» Dataset
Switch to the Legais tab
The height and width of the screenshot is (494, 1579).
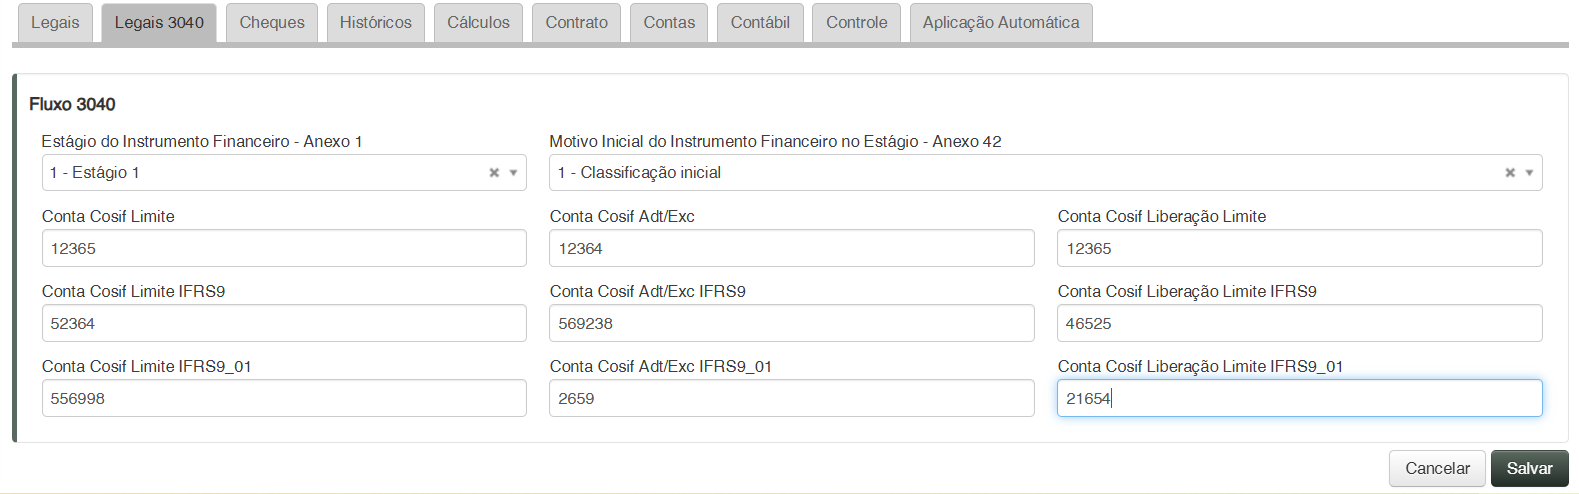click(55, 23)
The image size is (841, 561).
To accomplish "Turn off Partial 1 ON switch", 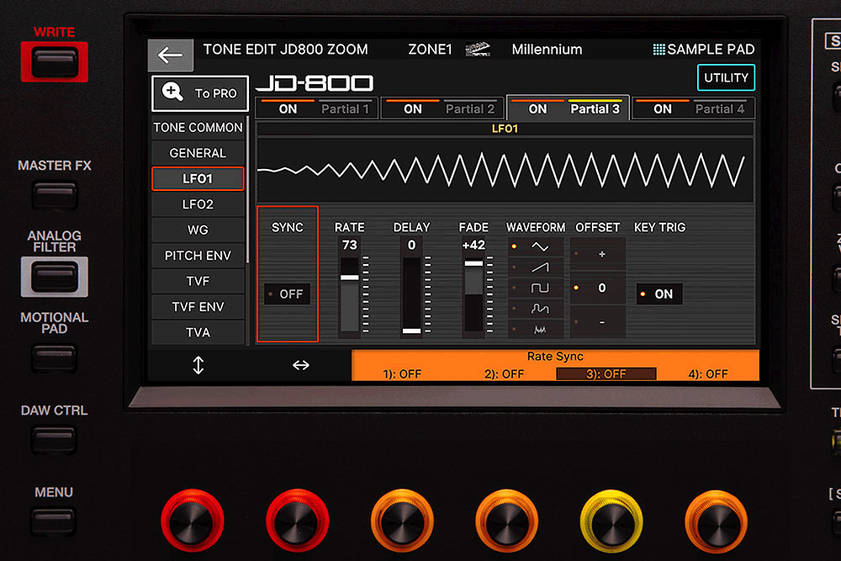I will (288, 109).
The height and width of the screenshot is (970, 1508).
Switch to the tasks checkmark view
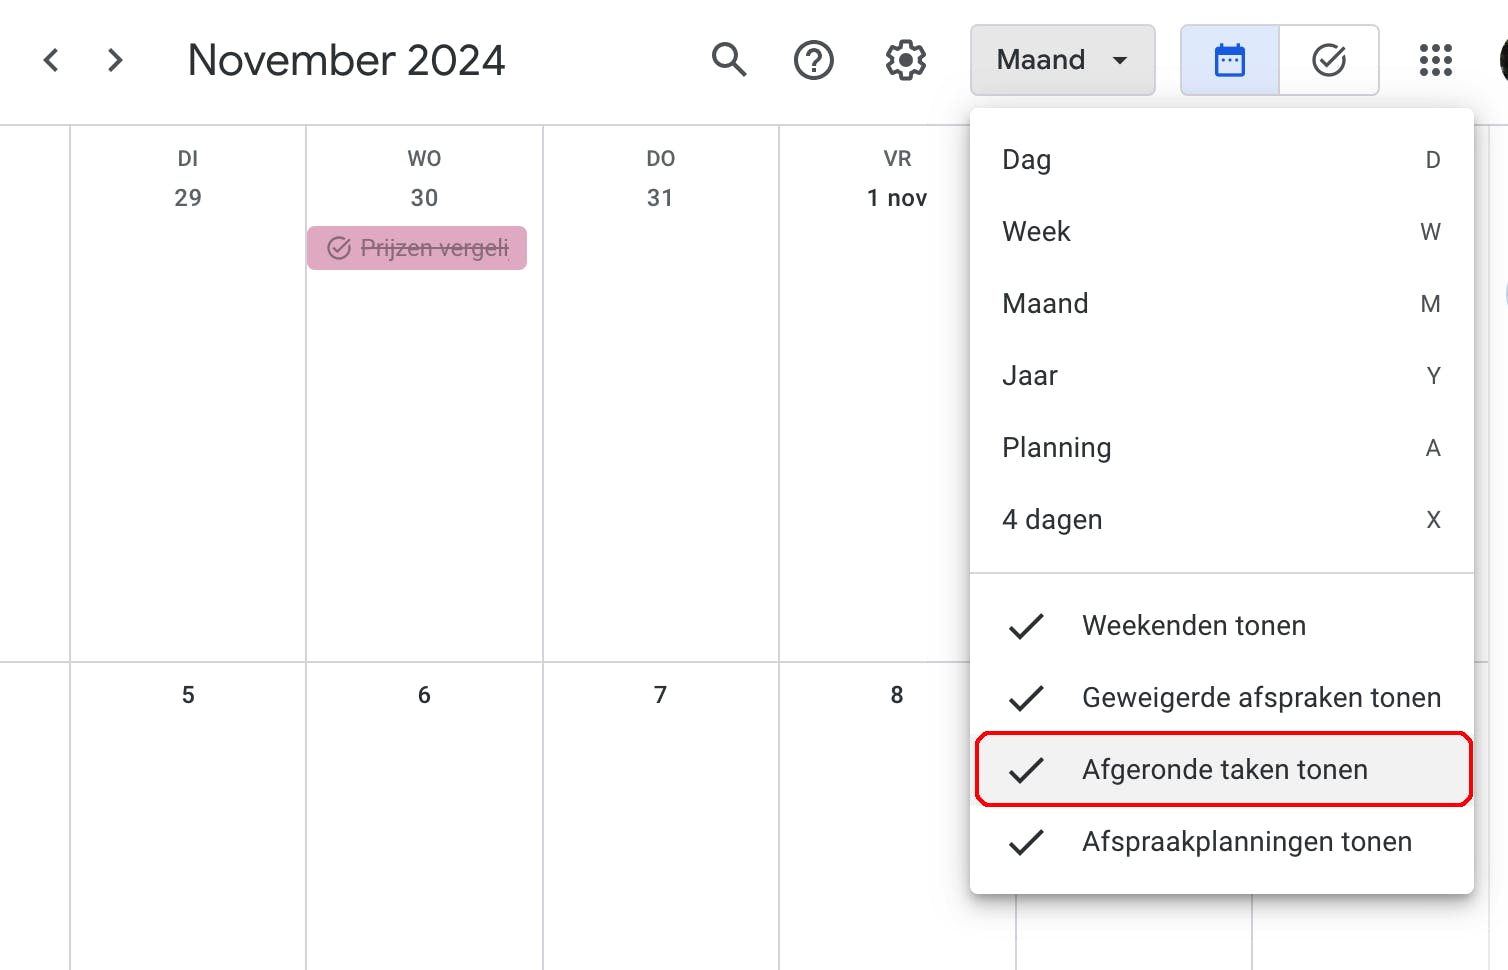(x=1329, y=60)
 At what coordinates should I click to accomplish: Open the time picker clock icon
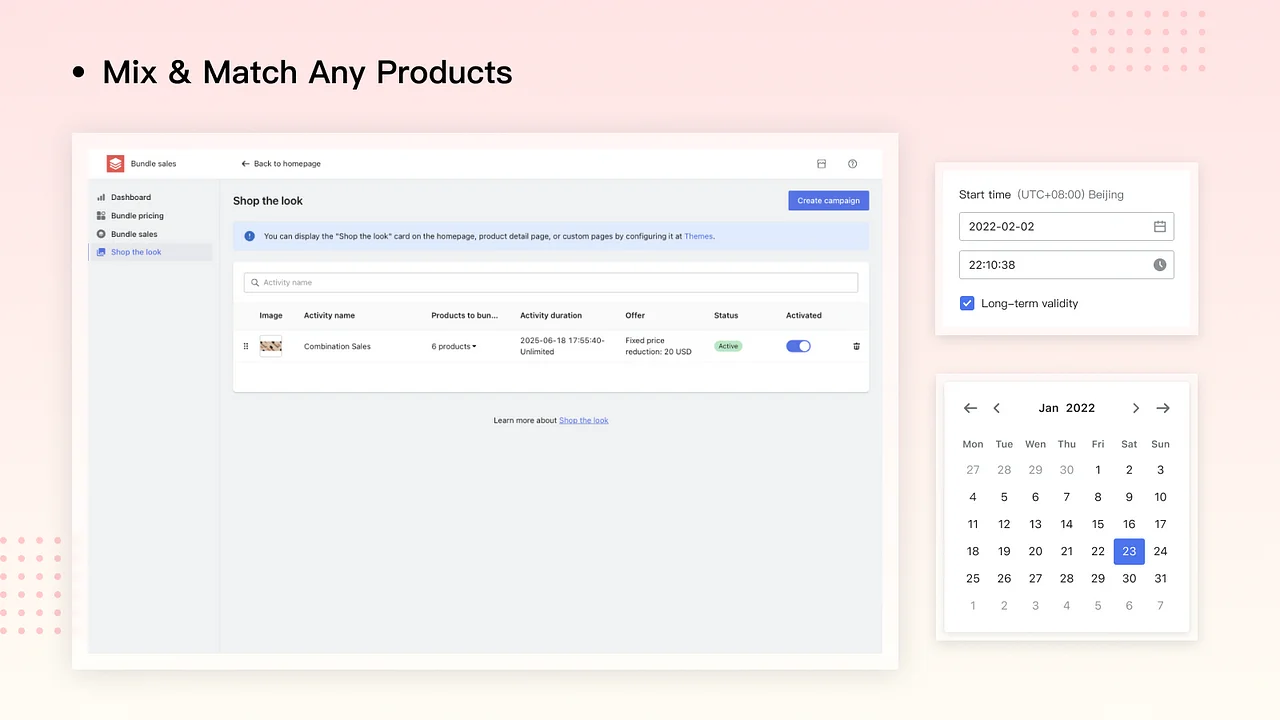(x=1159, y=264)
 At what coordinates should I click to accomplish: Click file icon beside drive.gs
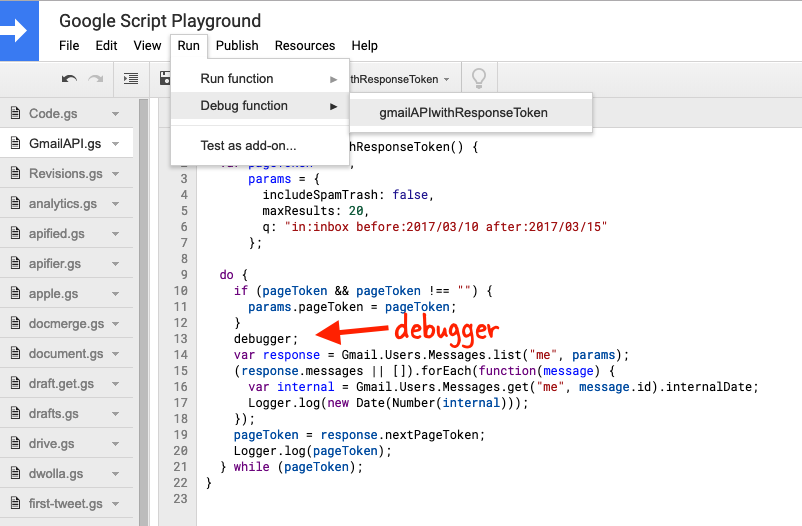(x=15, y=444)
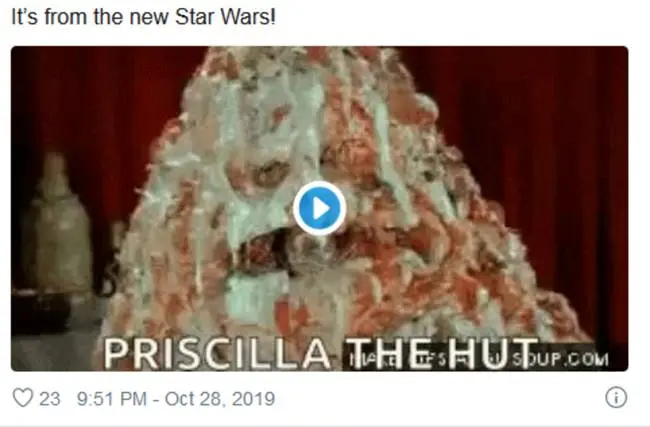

» Exercise instructions
Update the records starting at the first line that contains "At what coordinates should I click to accomplish: Open" and ending at the end of the records, replacing "time picker" with "date picker" and keeping everything else the same. Leave the pictures out of your answer.

» Finished task
 At what coordinates should I click to accomplish: Open the date picker clock icon
(x=1159, y=264)
 At what coordinates should I click to accomplish: Click file icon beside drive.gs
(x=15, y=444)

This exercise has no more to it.